This paper examined user experiences with wearable health trackers in Cambodia, contributing new insights into the reception of this technology and the wider study of mHealth in LMICs. As described, most participants had little or no experience with wearable health trackers or smartphone applications for health monitoring prior to the study, with the exception of postgraduate students in Phnom Penh. Nonetheless, the large majority of participants reported a positive experience with the device, increased health awareness and a willingness to use and recommend the device to other people after the study period. In general, participants found the health wearable useful, suggesting a similar device would be well received and could be used as a tool to monitor and control risk factors for NCDs in Cambodia, including in rural areas where access to preventive care for NCDs is limited [15].

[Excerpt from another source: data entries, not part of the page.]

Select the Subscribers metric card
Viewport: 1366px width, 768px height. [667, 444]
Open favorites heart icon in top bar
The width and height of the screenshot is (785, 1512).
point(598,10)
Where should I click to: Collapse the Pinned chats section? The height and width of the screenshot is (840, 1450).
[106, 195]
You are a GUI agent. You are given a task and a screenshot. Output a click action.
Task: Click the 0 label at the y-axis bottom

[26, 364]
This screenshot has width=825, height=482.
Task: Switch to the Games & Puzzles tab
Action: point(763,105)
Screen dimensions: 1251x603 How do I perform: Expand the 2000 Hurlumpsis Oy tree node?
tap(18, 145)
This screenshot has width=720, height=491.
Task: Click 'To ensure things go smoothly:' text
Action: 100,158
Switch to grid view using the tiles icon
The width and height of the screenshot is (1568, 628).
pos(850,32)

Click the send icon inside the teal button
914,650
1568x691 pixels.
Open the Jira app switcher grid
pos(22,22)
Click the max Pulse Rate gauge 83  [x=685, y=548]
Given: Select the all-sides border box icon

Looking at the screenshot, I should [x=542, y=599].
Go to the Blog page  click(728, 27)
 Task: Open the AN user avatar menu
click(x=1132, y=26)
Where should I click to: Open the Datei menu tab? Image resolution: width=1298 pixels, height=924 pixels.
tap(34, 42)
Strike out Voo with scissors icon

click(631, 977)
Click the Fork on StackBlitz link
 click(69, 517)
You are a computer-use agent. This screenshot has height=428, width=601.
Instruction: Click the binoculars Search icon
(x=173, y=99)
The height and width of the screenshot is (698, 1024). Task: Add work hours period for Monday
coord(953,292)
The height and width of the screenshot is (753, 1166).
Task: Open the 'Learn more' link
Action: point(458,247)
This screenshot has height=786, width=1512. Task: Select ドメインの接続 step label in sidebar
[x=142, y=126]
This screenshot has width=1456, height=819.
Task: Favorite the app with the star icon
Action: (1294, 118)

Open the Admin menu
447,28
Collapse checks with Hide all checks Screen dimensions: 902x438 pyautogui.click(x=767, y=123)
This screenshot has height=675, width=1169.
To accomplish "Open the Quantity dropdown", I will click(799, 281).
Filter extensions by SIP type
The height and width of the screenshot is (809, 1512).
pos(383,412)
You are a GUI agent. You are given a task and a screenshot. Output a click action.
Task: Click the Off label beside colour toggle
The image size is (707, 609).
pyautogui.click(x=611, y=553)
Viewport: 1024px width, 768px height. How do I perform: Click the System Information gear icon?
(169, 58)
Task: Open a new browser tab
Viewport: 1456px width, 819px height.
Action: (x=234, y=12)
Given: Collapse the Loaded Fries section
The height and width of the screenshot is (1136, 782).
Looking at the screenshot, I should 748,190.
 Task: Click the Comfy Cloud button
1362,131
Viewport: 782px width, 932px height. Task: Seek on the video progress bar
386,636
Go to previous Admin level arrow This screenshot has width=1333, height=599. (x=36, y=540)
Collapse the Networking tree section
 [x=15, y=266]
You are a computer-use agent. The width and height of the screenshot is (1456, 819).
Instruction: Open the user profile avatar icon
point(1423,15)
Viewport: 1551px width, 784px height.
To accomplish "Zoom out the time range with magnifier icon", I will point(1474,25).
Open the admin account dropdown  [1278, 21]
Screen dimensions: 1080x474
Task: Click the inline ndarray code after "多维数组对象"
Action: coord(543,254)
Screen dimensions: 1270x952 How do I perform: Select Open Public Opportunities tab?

The findings also indicate that product design and features should be tweaked to maximise technology uptake and utilisation. As we have seen, the need to charge the device was off-putting for many participants, suggesting that a self-charging battery would likely increase utilisation, particularly amongst households with limited access to electric power. Furthermore, as documented in our study and previous surveys [18], ownership of a smartphone in rural Cambodia is still low. Thus, a standalone device that can be fully operated without smartphone support would be more suitable for wide use. Lastly, a solid, waterproof design would appeal to those participants, particularly farmers, that were concerned about water damage.
Further consideration of the study findings and the study context highlights other potential challenges to technology uptake. In particular, the use of consumer health wearables is premised on an individualistic concept of care in which “digitally engaged patients” are expected to manage their own preventive health efforts [19]. Even if wearables can be designed to deliver messages and reminders based on the analysis of user data, continued use still requires a commitment to actively incorporate self-care into daily routines. In Cambodia, this may conflict with traditional culture and social norms, which emphasise the collective, social dimension of caring and disease management, particularly for the elderly. In this respect, it is worth noting that most hypertensive participants in our sample reported having regular check-ups with health providers but only a few were used to monitoring their own blood pressure.
Cost may be another important barrier to product uptake amongst poorer populations. While the average willingness to pay was high (US$ 11.4) relative to a gross national income per capita of US$ 1,530 (World Bank 2019), many participants in the lowest tertile were willing to pay only a fraction of the estimated market value (which is about US$ 30) and less than two thirds were willing to buy the watch. Thus, wide technology uptake would require some form of subsidisation or the development of a lower-cost technology, bearing in mind that participants in our study were sensitive to product design and quality. Alternatively, a public-private partnership could be devised to reduce costs and increase participation, as seen recently in Singapore [20]. In 2019, Fitbit, a leading manufacturer of consumer wearables, partnered with the government of Singapore to develop a large public health program seeking to better understand the health behaviours and lifestyles of Singapore residents using wearable technologies. Under this program, participants are given a Fitbit smartband for free, provided they consent to sharing their data with Singapore’s Health Promotion Board, a government agency under the Ministry of Health which uses collected information to carry out large studies of population health and health risks [20]. In Cambodia, a similar arrangement could be made, although adequate regulations and technical safeguards should be in place to ensure the protection of data privacy.
Lastly, any new technology is just one component of sustainable development along with other important domains such as human resources and wider infrastructure. In recent years, for example, the One Laptop per Child initiative distributed low-cost “children machines” designed to empower youth in LMICs to learn without their schools and teachers [21]. The rationale was that efforts to reform curricula in some low-income countries were too slow or expensive and teacher training was seen as of limited value due to teacher absenteeism. Nonetheless, this program was successful only in contexts where other key gaps were addressed, including sustaining school attendance by teachers and students and dissemination of course materials [22]. Similarly, health wearables alone are unlikely to have any significant impact on health outcomes in Cambodia and elsewhere. Sustainable program implementation would also require health system integration, public funding, and improvements in the quality of care, which remains a significant challenge in Cambodia [23]. In recent years, other mHealth interventions have been piloted in Cambodia including smartphones applications to deliver messages for hypertensive and diabetic patients [24], to improve newborn care awareness in rural areas [25], to remind users about available family planning methods [26], and to support community-based malaria surveillance [27]. While these programmes have generally had a positive impact on health outcomes, sustainability of donor-driven initiatives without domestic funding and full ownership has been a recurrent challenge.
Study limitations
The small sample size is a clear limitation of this study. In addition, the survey questionnaires were largely structured, with only a few open-ended questions. Therefore, we could not gain in-depth qualitative insights into individual perceptions and experiences with the given technology. This exploratory study was also carried out over a relatively short period due to time and resource constraints. As a result, we could not examine phenomena that would require a longer timeframe such as behaviour change. Finally, the study methodology relied on self-assessed measures of health status and determinants, which are prone to recall and other subjective biases [28].